_Work to be completed_
Retype, word for word, every line starting at the line with "Task: Pick the Ellipse tool in left toolbar" and ending with the final line of the entries; skip the pictures.

[[ Material for this exercise, beginning ]]

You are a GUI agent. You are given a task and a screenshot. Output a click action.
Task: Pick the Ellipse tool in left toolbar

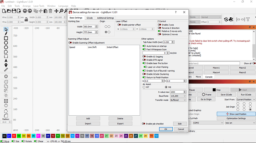click(x=6, y=43)
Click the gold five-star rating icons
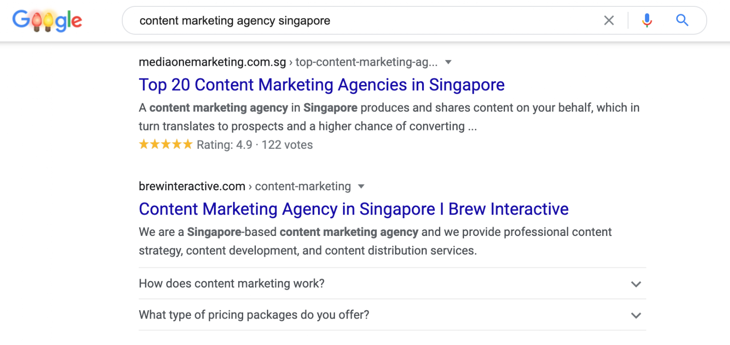The width and height of the screenshot is (730, 345). [x=166, y=145]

[[ Material for this exercise, end ]]

_Written answer_
Task: Pick the Ellipse tool in left toolbar

click(x=6, y=43)
Click the gold five-star rating icons
The width and height of the screenshot is (730, 345). [x=166, y=145]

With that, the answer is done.